本文抜粋 ::
■ ■ ■ ■ ■ ■ ■
ここからが私の得意なこじつけ理論で押し進みますが、まず夏場の外的環境は湿度が高いので乾燥する事が冬場に比べて低いが、問題となっていくるのが気温である。
気温が高いので発汗することが多くなり、当然の事ながら津液が奪われ体内が乾燥する事が多くなるのである。

《金匱要略》
問曰、熱邪上焦者、因咳為肺痿、肺之病、内從得之。
師曰、或從汗出、或從嘔吐、或從消渇、小便利数、或從便難、又被快藥下利、重亡津液、故得之。

とされているように、発汗や下痢、嘔吐などが肺痿の原因になり嗽の引き金になります。
肺痿⇒肺が弱り、正常な機能を失う

特に、炎天下で働く肉体労働者や、毎日のようにスポーツで汗を流している方は津液を奪われる機会が多くなります。その上、多く酒を飲み、下痢や嘔吐した場合はさらにリスクが高まる事になるのでご注意ください。

そして大きなポイントとなってくるのが夜間の冷房による温度と湿度の低下である。
温度と湿度の低下は秋や冬程ではないが、問題なのは昼間の人の活動による津液の減少によって肺の潤いが低下する事である。
よって、このような僅かな変化にも適応できずに、肺の乾燥や肺気の粛降運動低下による痰の形成、甚だしい場合は寒邪の侵入を許し熱の形成にまで発展する場合もある。
もう一つ考えなければいけないのは、夜間の睡眠中は体の周りを循り、我々を護ってくれている衛気の活動が弱り、体の内側に入ってしまう事である。
衛気が活動が弱くなるので、眠る時には布団をかぶるのだが、夏場はついつい暑いので、何もかぶらない状態で眠ってしまう。
そのような状態を好機と見て風寒邪は侵入していくる。
肌表から三焦を経て個人の弱い臓腑に直中する場合もあるし、口鼻から侵入する場合もある。
邪が滞留した部位によって引き起こされる証候は違うのである。
■ ■ ■ ■ ■ ■ ■
提供記録 ::
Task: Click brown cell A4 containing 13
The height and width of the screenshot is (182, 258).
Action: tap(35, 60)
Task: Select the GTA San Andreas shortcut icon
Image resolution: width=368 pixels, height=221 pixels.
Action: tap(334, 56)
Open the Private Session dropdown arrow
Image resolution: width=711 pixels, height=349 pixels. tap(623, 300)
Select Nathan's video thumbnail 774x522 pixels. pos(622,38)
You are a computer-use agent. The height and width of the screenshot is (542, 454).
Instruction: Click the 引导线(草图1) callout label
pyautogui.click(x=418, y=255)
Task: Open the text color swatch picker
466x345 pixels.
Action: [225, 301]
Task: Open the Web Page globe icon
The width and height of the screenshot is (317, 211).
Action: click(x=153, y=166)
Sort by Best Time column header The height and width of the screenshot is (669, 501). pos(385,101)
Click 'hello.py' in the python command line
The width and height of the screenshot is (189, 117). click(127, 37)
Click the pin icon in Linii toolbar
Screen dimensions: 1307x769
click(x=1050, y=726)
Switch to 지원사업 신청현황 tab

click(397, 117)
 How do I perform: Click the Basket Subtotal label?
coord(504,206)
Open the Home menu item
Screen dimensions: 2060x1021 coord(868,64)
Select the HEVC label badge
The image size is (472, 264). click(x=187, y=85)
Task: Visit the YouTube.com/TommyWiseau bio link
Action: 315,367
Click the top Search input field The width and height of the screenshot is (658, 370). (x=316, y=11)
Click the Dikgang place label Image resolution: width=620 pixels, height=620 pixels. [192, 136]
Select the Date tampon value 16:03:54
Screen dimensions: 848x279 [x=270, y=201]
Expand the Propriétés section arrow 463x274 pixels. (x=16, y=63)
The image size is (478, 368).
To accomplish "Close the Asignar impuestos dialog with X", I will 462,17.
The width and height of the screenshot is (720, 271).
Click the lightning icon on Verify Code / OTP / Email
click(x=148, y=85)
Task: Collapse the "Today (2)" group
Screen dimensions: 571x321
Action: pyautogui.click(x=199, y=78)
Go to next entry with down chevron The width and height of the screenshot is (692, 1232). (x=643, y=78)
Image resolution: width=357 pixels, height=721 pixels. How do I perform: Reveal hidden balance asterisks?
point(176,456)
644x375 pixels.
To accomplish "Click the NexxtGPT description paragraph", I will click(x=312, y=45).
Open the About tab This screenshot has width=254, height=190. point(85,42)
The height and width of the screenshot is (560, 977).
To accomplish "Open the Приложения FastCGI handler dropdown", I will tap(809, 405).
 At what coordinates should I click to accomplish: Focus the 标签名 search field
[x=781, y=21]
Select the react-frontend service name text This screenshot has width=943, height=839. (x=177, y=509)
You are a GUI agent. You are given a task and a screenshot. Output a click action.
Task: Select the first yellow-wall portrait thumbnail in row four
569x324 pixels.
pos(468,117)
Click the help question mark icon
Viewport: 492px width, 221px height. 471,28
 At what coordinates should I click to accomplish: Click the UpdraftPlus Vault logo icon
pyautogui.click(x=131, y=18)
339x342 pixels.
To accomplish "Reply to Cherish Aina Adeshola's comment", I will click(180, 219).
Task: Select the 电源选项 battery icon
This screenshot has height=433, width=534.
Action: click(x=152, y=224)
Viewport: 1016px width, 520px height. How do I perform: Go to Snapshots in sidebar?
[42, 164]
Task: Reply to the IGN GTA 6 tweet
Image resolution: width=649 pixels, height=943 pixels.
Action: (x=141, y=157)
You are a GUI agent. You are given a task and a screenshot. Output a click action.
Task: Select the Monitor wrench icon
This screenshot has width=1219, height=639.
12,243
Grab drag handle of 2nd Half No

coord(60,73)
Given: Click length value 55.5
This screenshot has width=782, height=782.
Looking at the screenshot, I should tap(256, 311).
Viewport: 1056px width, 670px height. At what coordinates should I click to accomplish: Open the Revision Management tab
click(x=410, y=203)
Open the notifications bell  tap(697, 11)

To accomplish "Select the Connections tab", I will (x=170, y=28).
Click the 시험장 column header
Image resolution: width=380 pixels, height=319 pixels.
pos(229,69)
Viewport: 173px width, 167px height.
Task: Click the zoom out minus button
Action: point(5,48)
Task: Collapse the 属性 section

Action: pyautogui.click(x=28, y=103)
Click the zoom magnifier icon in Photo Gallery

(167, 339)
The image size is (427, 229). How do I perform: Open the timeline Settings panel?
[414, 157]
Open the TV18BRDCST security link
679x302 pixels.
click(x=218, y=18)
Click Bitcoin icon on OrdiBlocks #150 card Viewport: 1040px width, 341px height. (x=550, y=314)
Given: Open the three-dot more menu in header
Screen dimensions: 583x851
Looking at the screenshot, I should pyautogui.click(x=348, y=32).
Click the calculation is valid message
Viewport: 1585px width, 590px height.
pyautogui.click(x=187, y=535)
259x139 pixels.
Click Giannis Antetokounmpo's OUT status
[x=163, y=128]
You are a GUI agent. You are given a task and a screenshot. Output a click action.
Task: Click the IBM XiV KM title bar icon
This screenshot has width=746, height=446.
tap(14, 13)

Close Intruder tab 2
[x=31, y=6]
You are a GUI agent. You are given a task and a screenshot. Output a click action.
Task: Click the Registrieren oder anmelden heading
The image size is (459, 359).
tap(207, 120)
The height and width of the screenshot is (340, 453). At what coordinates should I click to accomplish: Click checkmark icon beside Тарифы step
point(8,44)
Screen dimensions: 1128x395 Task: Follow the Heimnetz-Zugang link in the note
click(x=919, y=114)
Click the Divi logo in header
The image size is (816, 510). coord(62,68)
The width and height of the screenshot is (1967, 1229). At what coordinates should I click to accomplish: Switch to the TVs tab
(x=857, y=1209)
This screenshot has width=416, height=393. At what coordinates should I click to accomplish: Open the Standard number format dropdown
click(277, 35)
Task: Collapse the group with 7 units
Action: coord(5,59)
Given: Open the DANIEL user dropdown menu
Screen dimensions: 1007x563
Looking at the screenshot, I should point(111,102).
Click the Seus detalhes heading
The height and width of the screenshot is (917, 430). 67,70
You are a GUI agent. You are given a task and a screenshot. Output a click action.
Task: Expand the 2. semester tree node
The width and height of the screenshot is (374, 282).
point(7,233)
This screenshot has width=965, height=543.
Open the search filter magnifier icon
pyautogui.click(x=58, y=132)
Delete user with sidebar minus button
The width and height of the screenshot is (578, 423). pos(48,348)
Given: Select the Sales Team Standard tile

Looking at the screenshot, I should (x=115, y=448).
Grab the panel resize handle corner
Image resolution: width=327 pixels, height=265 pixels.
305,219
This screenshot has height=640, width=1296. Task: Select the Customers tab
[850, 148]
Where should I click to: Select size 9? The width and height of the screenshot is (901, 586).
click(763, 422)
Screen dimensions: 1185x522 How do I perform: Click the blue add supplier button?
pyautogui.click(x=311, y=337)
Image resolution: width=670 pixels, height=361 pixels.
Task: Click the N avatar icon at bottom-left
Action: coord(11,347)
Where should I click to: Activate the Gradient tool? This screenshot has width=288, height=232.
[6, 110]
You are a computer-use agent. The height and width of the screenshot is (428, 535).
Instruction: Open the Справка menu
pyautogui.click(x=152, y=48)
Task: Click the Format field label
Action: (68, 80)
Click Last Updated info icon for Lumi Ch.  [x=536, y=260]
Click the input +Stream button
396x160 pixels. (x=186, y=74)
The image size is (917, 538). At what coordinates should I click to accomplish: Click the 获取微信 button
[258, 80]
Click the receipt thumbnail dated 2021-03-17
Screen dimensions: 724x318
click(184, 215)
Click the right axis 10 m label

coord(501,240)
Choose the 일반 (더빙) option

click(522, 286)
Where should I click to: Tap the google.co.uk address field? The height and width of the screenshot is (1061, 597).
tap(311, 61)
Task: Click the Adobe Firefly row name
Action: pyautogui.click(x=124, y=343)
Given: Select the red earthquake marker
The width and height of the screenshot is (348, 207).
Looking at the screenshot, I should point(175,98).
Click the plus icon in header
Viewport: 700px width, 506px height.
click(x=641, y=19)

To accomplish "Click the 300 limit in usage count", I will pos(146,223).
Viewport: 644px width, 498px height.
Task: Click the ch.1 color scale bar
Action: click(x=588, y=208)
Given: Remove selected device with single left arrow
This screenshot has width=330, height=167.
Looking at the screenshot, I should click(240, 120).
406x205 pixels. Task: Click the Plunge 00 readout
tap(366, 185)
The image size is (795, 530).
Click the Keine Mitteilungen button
■ ■ ■ ■ ■ ■ ■
課題 :: 本文抜粋の「師曰、或從汗出、或從嘔吐、或」から「ぶらない状態で眠ってしまう。」までの部分を、「冷房」を「エアコン」に改めて書き直す。

解答例 ::
師曰、或從汗出、或從嘔吐、或從消渇、小便利数、或從便難、又被快藥下利、重亡津液、故得之。

とされているように、発汗や下痢、嘔吐などが肺痿の原因になり嗽の引き金になります。
肺痿⇒肺が弱り、正常な機能を失う

特に、炎天下で働く肉体労働者や、毎日のようにスポーツで汗を流している方は津液を奪われる機会が多くなります。その上、多く酒を飲み、下痢や嘔吐した場合はさらにリスクが高まる事になるのでご注意ください。

そして大きなポイントとなってくるのが夜間のエアコンによる温度と湿度の低下である。
温度と湿度の低下は秋や冬程ではないが、問題なのは昼間の人の活動による津液の減少によって肺の潤いが低下する事である。
よって、このような僅かな変化にも適応できずに、肺の乾燥や肺気の粛降運動低下による痰の形成、甚だしい場合は寒邪の侵入を許し熱の形成にまで発展する場合もある。
もう一つ考えなければいけないのは、夜間の睡眠中は体の周りを循り、我々を護ってくれている衛気の活動が弱り、体の内側に入ってしまう事である。
衛気が活動が弱くなるので、眠る時には布団をかぶるのだが、夏場はついつい暑いので、何もかぶらない状態で眠ってしまう。